* _Source document_:

2003-06-27 Thread Beman Dawes
At 10:27 PM 6/26/2003, Howard Hinnant wrote:

On Thursday, June 26, 2003, at 07:51  PM, Beman Dawes wrote:

 A copyright, unlike a patent, just applies to the actual
 representation. So unless another implementation actually made a
 literal copy of the Boost code, the other implementation would not be
 a derived work of the Boost code and so would not have to follow the
 Boost license.
snip

Thanks Beman.  That was most informative and useful.
Well, do ask a lawyer if you've got any serious copyright questions.

* _Stated task 1_:
Convert the part of the listing that begins at the line containing "How do I perform: Tap the FLAG row label?" and ends after the line containing "[x=190, y=43]" into a JSON list of strings, one string per line, leaving out blank lines.
The listing that follows has no connection to the mailing-list text above.

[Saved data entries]
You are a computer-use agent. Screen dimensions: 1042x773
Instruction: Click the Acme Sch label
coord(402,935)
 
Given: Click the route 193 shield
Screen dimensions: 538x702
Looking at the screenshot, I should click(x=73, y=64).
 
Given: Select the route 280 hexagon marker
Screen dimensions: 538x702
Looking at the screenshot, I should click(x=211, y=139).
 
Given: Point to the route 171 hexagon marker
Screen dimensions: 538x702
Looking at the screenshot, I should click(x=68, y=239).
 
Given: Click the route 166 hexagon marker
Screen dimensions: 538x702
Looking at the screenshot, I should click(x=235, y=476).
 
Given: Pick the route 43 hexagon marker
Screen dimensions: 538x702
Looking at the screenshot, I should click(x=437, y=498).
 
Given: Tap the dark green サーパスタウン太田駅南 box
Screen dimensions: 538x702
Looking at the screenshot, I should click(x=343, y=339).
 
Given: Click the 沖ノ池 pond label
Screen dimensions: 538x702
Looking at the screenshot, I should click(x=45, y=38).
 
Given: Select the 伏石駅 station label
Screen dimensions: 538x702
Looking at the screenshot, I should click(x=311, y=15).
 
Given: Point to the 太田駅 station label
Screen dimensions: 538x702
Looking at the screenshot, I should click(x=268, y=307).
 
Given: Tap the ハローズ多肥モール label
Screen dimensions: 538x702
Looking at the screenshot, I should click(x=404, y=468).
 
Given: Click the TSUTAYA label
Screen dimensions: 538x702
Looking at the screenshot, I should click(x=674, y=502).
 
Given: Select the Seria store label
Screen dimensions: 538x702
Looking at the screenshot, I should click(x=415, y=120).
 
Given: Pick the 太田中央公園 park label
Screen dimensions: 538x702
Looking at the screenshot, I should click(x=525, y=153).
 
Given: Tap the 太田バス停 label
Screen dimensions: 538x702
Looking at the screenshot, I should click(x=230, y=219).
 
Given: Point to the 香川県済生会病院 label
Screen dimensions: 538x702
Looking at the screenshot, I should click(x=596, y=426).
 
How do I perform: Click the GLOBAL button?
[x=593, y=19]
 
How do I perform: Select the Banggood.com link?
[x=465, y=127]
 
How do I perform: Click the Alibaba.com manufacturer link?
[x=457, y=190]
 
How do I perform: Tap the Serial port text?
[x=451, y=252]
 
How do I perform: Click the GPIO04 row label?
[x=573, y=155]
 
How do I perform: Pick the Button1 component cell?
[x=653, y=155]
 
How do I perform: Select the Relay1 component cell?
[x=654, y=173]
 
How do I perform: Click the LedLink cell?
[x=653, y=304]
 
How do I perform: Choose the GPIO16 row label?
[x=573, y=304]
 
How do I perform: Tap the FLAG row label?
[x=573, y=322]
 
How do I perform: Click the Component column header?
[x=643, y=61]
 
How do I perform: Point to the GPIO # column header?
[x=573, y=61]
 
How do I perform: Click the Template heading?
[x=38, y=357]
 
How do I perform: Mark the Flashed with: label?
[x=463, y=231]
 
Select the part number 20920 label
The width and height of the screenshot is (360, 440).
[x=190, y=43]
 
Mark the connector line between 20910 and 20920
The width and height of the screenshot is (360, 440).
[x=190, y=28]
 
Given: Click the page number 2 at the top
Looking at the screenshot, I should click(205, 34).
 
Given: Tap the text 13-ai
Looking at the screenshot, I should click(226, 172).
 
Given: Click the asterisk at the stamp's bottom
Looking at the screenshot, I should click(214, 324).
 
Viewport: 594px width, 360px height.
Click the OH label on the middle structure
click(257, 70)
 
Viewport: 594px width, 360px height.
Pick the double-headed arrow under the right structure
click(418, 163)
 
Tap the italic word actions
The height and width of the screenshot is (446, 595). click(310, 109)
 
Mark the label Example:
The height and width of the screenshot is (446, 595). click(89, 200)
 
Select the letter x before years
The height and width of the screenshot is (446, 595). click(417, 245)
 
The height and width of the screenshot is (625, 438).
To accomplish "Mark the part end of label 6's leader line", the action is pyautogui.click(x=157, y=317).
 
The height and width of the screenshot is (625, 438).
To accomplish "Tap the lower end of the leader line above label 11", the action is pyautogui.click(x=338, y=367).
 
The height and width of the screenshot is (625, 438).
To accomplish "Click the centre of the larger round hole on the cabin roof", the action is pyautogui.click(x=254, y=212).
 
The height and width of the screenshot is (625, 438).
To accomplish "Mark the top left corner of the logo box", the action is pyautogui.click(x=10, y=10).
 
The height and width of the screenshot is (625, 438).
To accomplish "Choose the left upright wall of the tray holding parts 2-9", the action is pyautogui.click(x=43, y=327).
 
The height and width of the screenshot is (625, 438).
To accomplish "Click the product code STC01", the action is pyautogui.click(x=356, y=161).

* _Stated task 2_:
Update the mailing-list text from the words "2003-06-27 Thread Beman" through the words "informative and useful.", replacing "patent" with "trademark".

* _Exercise result 1_:
[
  "How do I perform: Tap the FLAG row label?",
  "[x=573, y=322]",
  "How do I perform: Click the Component column header?",
  "[x=643, y=61]",
  "How do I perform: Point to the GPIO # column header?",
  "[x=573, y=61]",
  "How do I perform: Click the Template heading?",
  "[x=38, y=357]",
  "How do I perform: Mark the Flashed with: label?",
  "[x=463, y=231]",
  "Select the part number 20920 label",
  "The width and height of the screenshot is (360, 440).",
  "[x=190, y=43]"
]

* _Exercise result 2_:
2003-06-27 Thread Beman Dawes
At 10:27 PM 6/26/2003, Howard Hinnant wrote:

On Thursday, June 26, 2003, at 07:51  PM, Beman Dawes wrote:

 A copyright, unlike a trademark, just applies to the actual
 representation. So unless another implementation actually made a
 literal copy of the Boost code, the other implementation would not be
 a derived work of the Boost code and so would not have to follow the
 Boost license.
snip

Thanks Beman.  That was most informative and useful.